- Records from a collection -
((
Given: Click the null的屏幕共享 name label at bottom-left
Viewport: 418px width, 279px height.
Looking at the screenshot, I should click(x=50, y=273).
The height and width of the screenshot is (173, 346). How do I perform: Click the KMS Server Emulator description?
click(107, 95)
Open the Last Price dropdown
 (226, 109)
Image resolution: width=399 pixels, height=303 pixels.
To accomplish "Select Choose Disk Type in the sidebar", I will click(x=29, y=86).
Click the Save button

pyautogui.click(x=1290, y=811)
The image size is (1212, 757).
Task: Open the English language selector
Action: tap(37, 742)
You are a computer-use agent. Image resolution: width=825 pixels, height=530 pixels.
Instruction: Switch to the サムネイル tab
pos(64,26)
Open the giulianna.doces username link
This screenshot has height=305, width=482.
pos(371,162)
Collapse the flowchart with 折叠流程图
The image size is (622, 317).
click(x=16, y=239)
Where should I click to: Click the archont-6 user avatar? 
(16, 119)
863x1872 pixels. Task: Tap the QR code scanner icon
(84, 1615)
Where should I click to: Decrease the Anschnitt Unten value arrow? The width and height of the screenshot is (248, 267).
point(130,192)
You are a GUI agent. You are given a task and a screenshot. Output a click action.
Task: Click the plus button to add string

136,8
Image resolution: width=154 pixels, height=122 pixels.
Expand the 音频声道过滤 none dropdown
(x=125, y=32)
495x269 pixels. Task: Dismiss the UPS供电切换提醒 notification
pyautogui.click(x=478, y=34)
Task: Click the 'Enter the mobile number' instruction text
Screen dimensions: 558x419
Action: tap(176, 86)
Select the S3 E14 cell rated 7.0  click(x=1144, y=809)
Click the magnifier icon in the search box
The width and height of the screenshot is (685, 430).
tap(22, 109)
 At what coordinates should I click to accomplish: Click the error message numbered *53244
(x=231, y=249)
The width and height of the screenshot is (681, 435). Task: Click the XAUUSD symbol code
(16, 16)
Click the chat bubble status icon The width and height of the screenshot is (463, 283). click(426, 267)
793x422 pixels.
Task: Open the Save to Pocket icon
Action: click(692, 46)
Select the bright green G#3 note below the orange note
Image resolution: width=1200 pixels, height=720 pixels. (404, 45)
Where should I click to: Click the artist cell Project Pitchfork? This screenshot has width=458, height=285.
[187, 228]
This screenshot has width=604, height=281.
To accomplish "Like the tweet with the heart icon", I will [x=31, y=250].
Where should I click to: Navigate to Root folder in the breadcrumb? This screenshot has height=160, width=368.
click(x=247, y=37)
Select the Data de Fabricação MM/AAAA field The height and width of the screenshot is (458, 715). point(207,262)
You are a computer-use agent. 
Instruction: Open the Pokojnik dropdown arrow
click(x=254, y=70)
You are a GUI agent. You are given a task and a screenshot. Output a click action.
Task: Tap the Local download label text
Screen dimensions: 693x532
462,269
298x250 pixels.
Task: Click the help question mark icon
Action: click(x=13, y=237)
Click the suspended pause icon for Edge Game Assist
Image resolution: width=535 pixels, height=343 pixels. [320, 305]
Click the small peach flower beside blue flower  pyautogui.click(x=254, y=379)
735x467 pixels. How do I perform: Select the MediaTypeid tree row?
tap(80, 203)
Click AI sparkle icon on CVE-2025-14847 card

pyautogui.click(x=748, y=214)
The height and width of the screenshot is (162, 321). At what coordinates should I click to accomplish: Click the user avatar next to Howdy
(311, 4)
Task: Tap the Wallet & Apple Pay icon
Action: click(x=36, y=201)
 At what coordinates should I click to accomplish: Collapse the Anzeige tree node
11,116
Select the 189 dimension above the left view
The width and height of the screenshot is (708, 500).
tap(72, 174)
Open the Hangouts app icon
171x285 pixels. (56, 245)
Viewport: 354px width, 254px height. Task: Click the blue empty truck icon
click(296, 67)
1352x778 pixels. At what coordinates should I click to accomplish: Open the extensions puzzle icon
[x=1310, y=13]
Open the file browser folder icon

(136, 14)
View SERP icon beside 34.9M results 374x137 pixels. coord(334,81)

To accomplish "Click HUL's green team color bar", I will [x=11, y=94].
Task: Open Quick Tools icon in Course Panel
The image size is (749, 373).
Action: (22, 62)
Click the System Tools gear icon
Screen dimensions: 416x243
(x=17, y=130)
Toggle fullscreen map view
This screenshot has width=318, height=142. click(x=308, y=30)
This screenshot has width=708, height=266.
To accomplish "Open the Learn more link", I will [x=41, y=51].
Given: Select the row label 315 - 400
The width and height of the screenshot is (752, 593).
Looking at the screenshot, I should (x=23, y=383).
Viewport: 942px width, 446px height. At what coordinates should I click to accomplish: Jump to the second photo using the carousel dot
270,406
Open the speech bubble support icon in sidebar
))
- AIM OF THE TASK -
Could you restate the records above word for word?

- FINISHED EXERCISE -
Given: Click the null的屏幕共享 name label at bottom-left
Viewport: 418px width, 279px height.
Looking at the screenshot, I should click(x=50, y=273).
The height and width of the screenshot is (173, 346). How do I perform: Click the KMS Server Emulator description?
click(107, 95)
Open the Last Price dropdown
 (226, 109)
Image resolution: width=399 pixels, height=303 pixels.
To accomplish "Select Choose Disk Type in the sidebar", I will click(x=29, y=86).
Click the Save button

pyautogui.click(x=1290, y=811)
The image size is (1212, 757).
Task: Open the English language selector
Action: tap(37, 742)
You are a computer-use agent. Image resolution: width=825 pixels, height=530 pixels.
Instruction: Switch to the サムネイル tab
pos(64,26)
Open the giulianna.doces username link
This screenshot has height=305, width=482.
pos(371,162)
Collapse the flowchart with 折叠流程图
The image size is (622, 317).
click(x=16, y=239)
Where should I click to: Click the archont-6 user avatar? 
(16, 119)
863x1872 pixels. Task: Tap the QR code scanner icon
(84, 1615)
Where should I click to: Decrease the Anschnitt Unten value arrow? The width and height of the screenshot is (248, 267).
point(130,192)
You are a GUI agent. You are given a task and a screenshot. Output a click action.
Task: Click the plus button to add string

136,8
Image resolution: width=154 pixels, height=122 pixels.
Expand the 音频声道过滤 none dropdown
(x=125, y=32)
495x269 pixels. Task: Dismiss the UPS供电切换提醒 notification
pyautogui.click(x=478, y=34)
Task: Click the 'Enter the mobile number' instruction text
Screen dimensions: 558x419
Action: tap(176, 86)
Select the S3 E14 cell rated 7.0  click(x=1144, y=809)
Click the magnifier icon in the search box
The width and height of the screenshot is (685, 430).
tap(22, 109)
 At what coordinates should I click to accomplish: Click the error message numbered *53244
(x=231, y=249)
The width and height of the screenshot is (681, 435). Task: Click the XAUUSD symbol code
(16, 16)
Click the chat bubble status icon The width and height of the screenshot is (463, 283). click(426, 267)
793x422 pixels.
Task: Open the Save to Pocket icon
Action: click(692, 46)
Select the bright green G#3 note below the orange note
Image resolution: width=1200 pixels, height=720 pixels. (404, 45)
Where should I click to: Click the artist cell Project Pitchfork? This screenshot has width=458, height=285.
[187, 228]
This screenshot has width=604, height=281.
To accomplish "Like the tweet with the heart icon", I will [x=31, y=250].
Where should I click to: Navigate to Root folder in the breadcrumb? This screenshot has height=160, width=368.
click(x=247, y=37)
Select the Data de Fabricação MM/AAAA field The height and width of the screenshot is (458, 715). point(207,262)
You are a computer-use agent. 
Instruction: Open the Pokojnik dropdown arrow
click(x=254, y=70)
You are a GUI agent. You are given a task and a screenshot. Output a click action.
Task: Tap the Local download label text
Screen dimensions: 693x532
462,269
298x250 pixels.
Task: Click the help question mark icon
Action: click(x=13, y=237)
Click the suspended pause icon for Edge Game Assist
Image resolution: width=535 pixels, height=343 pixels. [320, 305]
Click the small peach flower beside blue flower  pyautogui.click(x=254, y=379)
735x467 pixels. How do I perform: Select the MediaTypeid tree row?
tap(80, 203)
Click AI sparkle icon on CVE-2025-14847 card

pyautogui.click(x=748, y=214)
The height and width of the screenshot is (162, 321). At what coordinates should I click to accomplish: Click the user avatar next to Howdy
(311, 4)
Task: Tap the Wallet & Apple Pay icon
Action: click(x=36, y=201)
 At what coordinates should I click to accomplish: Collapse the Anzeige tree node
11,116
Select the 189 dimension above the left view
The width and height of the screenshot is (708, 500).
tap(72, 174)
Open the Hangouts app icon
171x285 pixels. (56, 245)
Viewport: 354px width, 254px height. Task: Click the blue empty truck icon
click(296, 67)
1352x778 pixels. At what coordinates should I click to accomplish: Open the extensions puzzle icon
[x=1310, y=13]
Open the file browser folder icon

(136, 14)
View SERP icon beside 34.9M results 374x137 pixels. coord(334,81)

To accomplish "Click HUL's green team color bar", I will [x=11, y=94].
Task: Open Quick Tools icon in Course Panel
The image size is (749, 373).
Action: (22, 62)
Click the System Tools gear icon
Screen dimensions: 416x243
(x=17, y=130)
Toggle fullscreen map view
This screenshot has width=318, height=142. click(x=308, y=30)
This screenshot has width=708, height=266.
To accomplish "Open the Learn more link", I will [x=41, y=51].
Given: Select the row label 315 - 400
The width and height of the screenshot is (752, 593).
Looking at the screenshot, I should (x=23, y=383).
Viewport: 942px width, 446px height. At what coordinates should I click to accomplish: Jump to the second photo using the carousel dot
270,406
Open the speech bubble support icon in sidebar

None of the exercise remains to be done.